L’État ne dialogue pas avec des mots, mais avec les balles et les assignations à résidence des Kanaks. Sur les réseaux sociaux, des témoignages de Kanaks victimes de violences policières et de Kanaks étant la cible des milices armées de caldoches se sont multipliées. Et, le 15 mai, les vidéos du corps inerte de Nassaïe Doouka ont fait le tour des réseaux sociaux. Cette jeune Kanak de 17 ans a été sauvagement abattue, par un caldoche lui ayant tiré une balle entre les deux yeux. Il s’agit de la première victime de ce que les médias et politiques français nomment « les émeutes ». Le jour de son décès et de la diffusion des vidéos, Gabriel Attal annonce l’interdiction de TikTok sur l’archipel, comme le permettent les dispositions liberticide de la loi relative à l’Etat d’urgence de 2015. Prétextant vouloir éviter les contacts entre « les émeutiers », et au nom de la l’ordre public, le Gouvernement français viole les droits à la liberté d’expression et à l’accès à l’information, ce qui constitue une première pour un pays occidental dit « démocratique ».

La liberté d’expression mise à mal

Au-delà de la volonté affichée du gouvernement d’empêcher les communications entre les émeutiers, il faut aussi y voir la volonté d’empêcher les informations de rayonner en dehors de la Nouvelle-Calédonie, car elles mettent à mal l’image de l’Etat et des colons européen·nes : des milices de loyalistes s’organisent et s’arment non pas pour se « défendre » des Kanaks, mais pour les attaquer.

Aujourd’hui le bilan humain est lourd : 8 personnes ont perdu la vie, dont 5 kanaks, 1 caldoche et 2 gendarmes (dont un a été accidentellement tué par l’un de ses collègues). Ce bilan humain et la surreprésentation des Kanaks parmi les mort·es doit être remis en perspective avec le narratif choisi par le Gouvernement français les présentant comme une menace pour la sûreté publique : qui constitue une menace ? L’État et les caldoches pour les Kanaks, ou les Kanaks pour l’État et les caldoches ?

Le 21 mai dernier, Gérald Darmanin, Ministre de l’Intérieur a déclaré que ces « émeutes, violentes, insurrectionnelles » sont le « fait d’une organisation que nous connaissons (…) en lien, avec des ingérences étrangères (…) et un certain nombre de personnes criminelles. (…) ce n’est pas une révolte politique, je pense que c’est important de le souligner ».

........

## ACTIONS À MENER
- a) Relevez toutes les personnes désignées par leur nom dans le texte du document.
- b) D'après le texte du document, quel réseau social Gabriel Attal a-t-il interdit sur l'archipel ?

........

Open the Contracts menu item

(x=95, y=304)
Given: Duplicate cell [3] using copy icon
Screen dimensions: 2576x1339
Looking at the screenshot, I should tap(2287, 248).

........

## LES RÉPONSES
- a)
- Nassaïe Doouka
- Gabriel Attal
- Gérald Darmanin

- b) TikTok.